Prado grinste sich eins. Seit sie abgesegelt waren, hatte er lange überlegt und längst einen Entschluß gefaßt. Er wollte das Gold natürlich auch, aber nicht auf Acostas Art mit der Brechstange. Das war ihm viel zu riskant, denn auch er hatte vor den Kerlen auf der Karavelle einen höllischen Respekt. Zudem war es mehr als fraglich, ob Acostas „Vergiftungsmethode“ überhaupt klappen würde.

Morro hockte neben ihm mit übergeschlagenen Beinen. Zwischen den Beinen hatte er einen geladenen Blunderbuss liegen, mit dem er hin und wieder spielte.

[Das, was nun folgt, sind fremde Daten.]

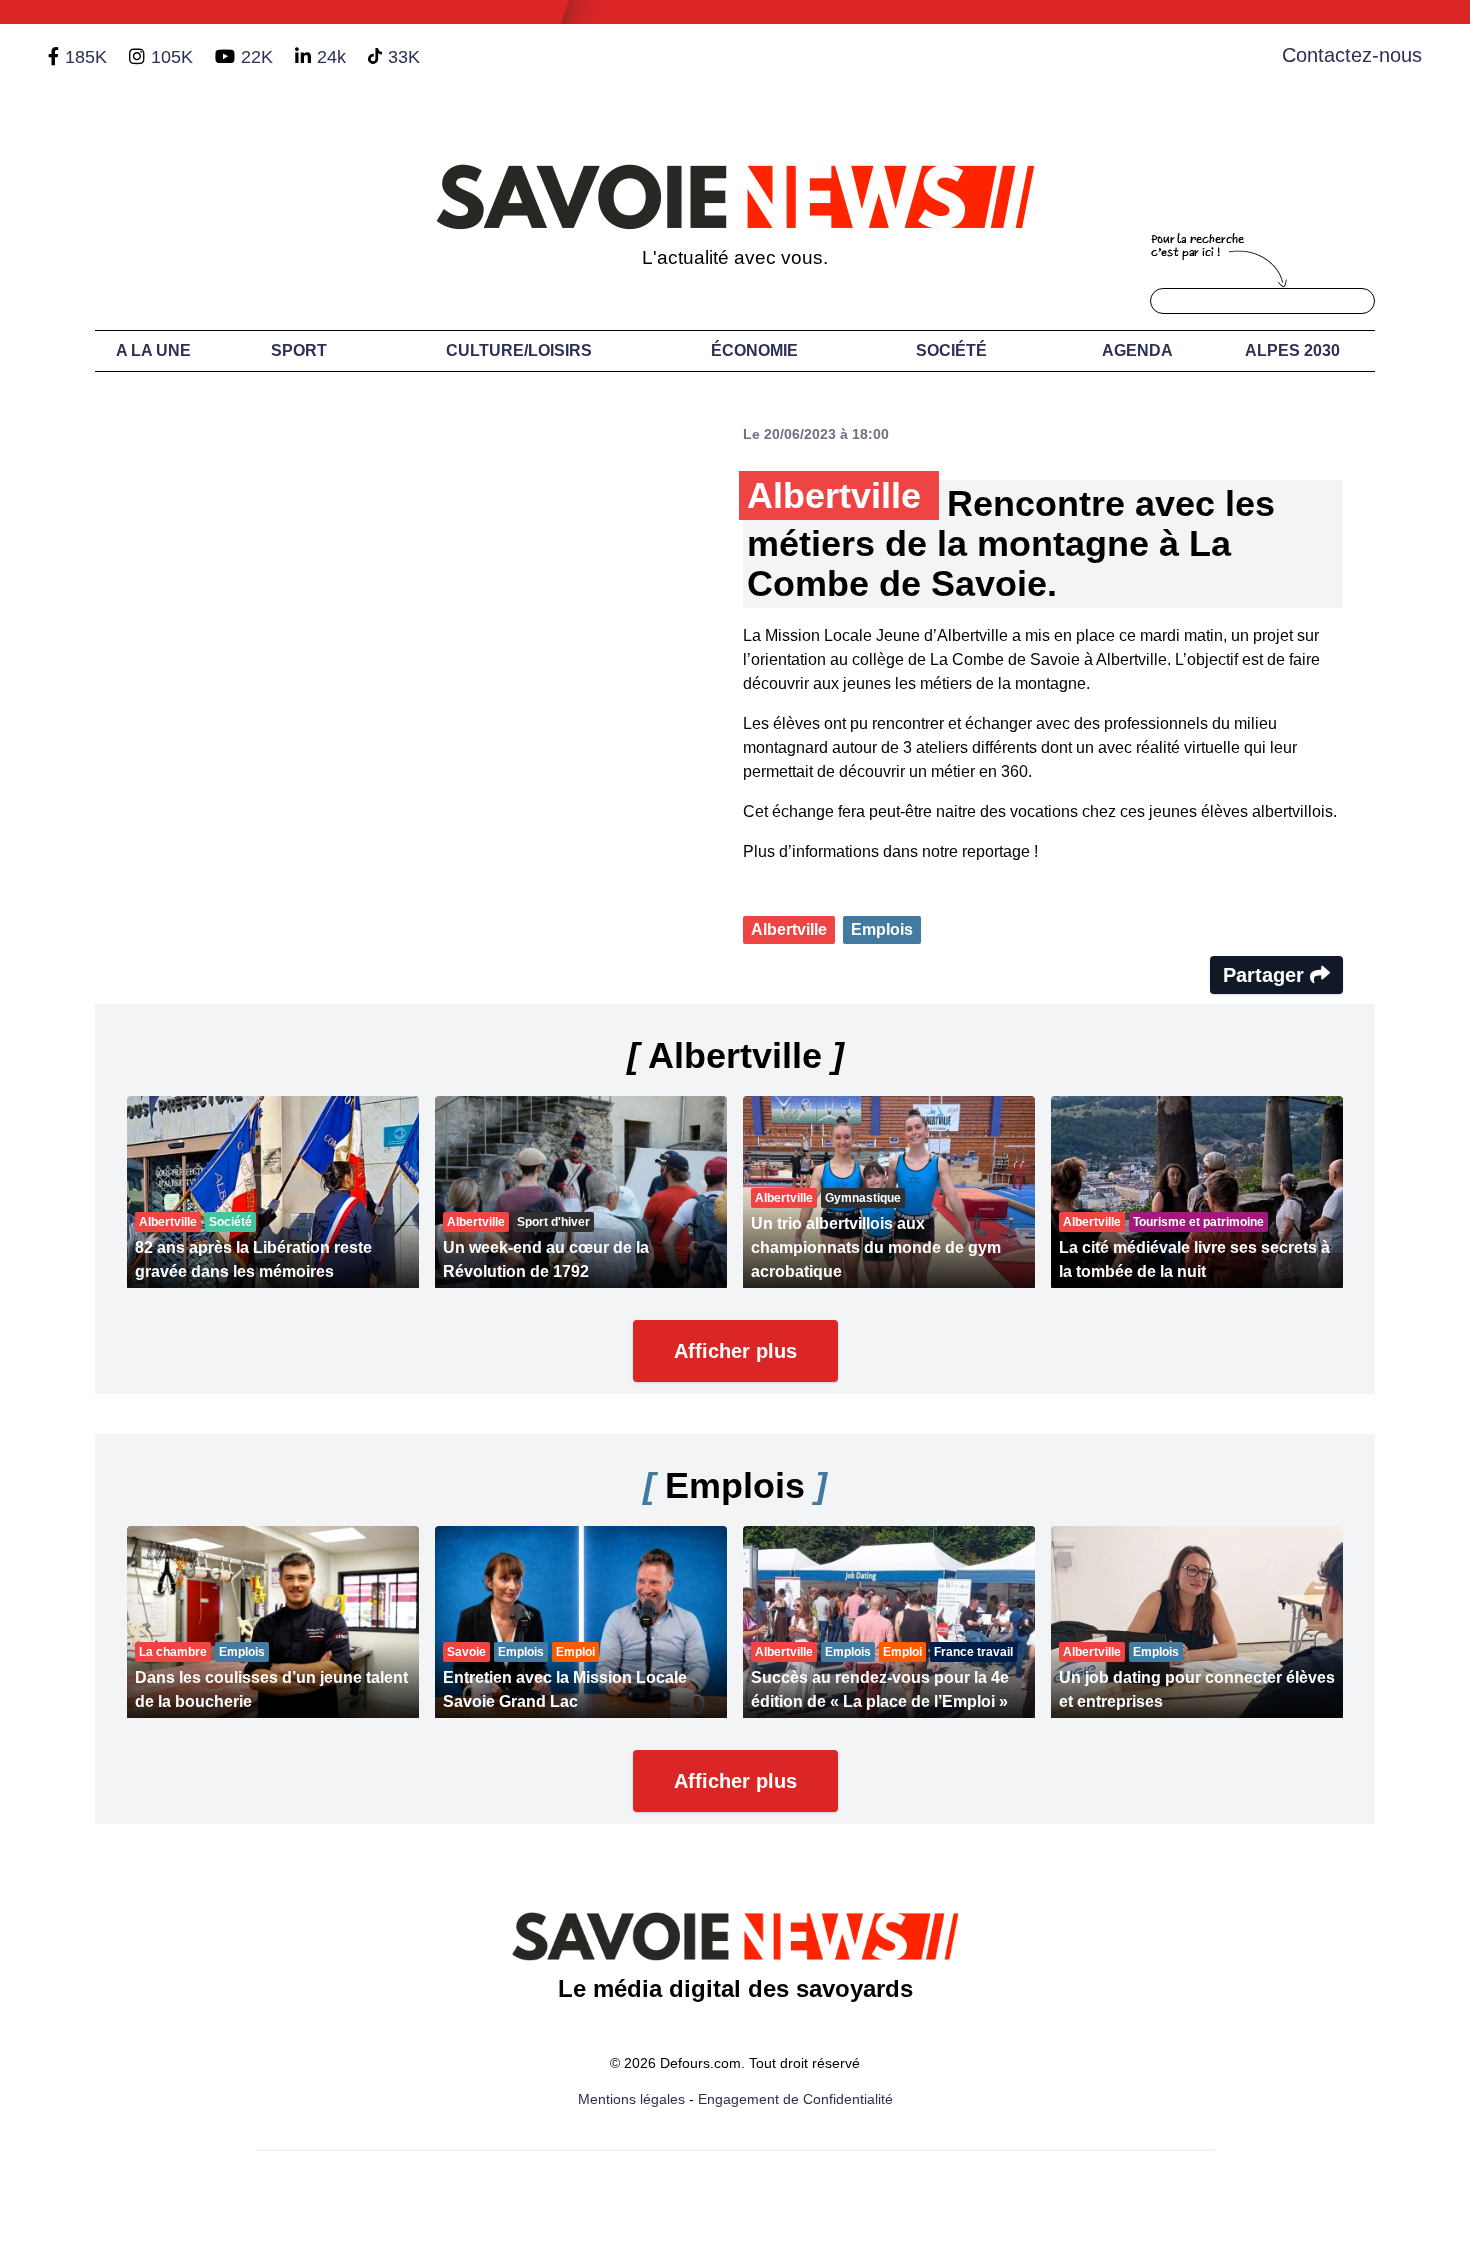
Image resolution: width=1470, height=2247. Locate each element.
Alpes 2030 (1292, 350)
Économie (754, 350)
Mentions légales (631, 2099)
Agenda (1137, 350)
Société (951, 350)
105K (172, 57)
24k (331, 57)
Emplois (882, 929)
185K (86, 57)
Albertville (789, 929)
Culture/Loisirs (519, 350)
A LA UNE (153, 350)
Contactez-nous (1352, 55)
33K (404, 57)
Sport (299, 350)
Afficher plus (735, 1351)
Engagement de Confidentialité (795, 2099)
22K (257, 57)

„Der hat wieder mal Ärger, der Versager“, sagte er. „Das dauert nicht mehr lange, dann gehen ihm die anderen an den Kragen. Ich bin jedenfalls von dem Kerl restlos bedient. Wir sind sechs Mann und können selbst bestimmen, was wir wollen. Oder siehst du das anders, Prado?“

„Du meinst – natürlich sehe ich das genauso. Mit anderen Worten: Ihr habt keine Lust mehr, euch Acosta unterzuordnen.“

Er sah die Kerle der Reihe nach lauernd an.

Santos schüttelte nur stumm den Kopf, ebenso Felipe. Normando sagte es gleich etwas drastischer.

„Ich auf keinen Fall. Wenn der mich noch einmal schief anglotzt, knall’ ich ihm was in den Wanst, und das wird ein schönes rundes Stück Blei sein.“

„Wie siehst du das, Senona?“

„Mit dem Idioten haben wir nur Ärger gehabt, weiter nichts. Vom Gold sind wir immer noch so weit weg wie vom Mond. Alles nur großkotzige Versprechungen, und dann legt der Mistkerl auch noch die eigenen Leute um, wenn sie etwas sagen.“

„Und du, Morro?“

„Hab’ ich doch schon gesagt, oder? Beinahe hätte mich der Drecksack auch abgemurkst. Das liegt jetzt natürlich auch an dir, Prado“, fügte er hinzu. „Du hattest ja selbst schon genug Ärger mit ihm. Ich will mit ihm jedenfalls nichts mehr zu tun haben. Er ist allein schuld daran, daß alle Aktionen gescheitert sind und unser Schiff jetzt ein Trümmerhaufen ist. Wenn wir ihn los sind, können wir auf eigene Faust weitermachen. Der sitzt uns doch nur wie eine dicke Laus im Pelz und weiß alles besser.“

Damit war Acosta schon ausgebootet. Er wußte es nur noch nicht.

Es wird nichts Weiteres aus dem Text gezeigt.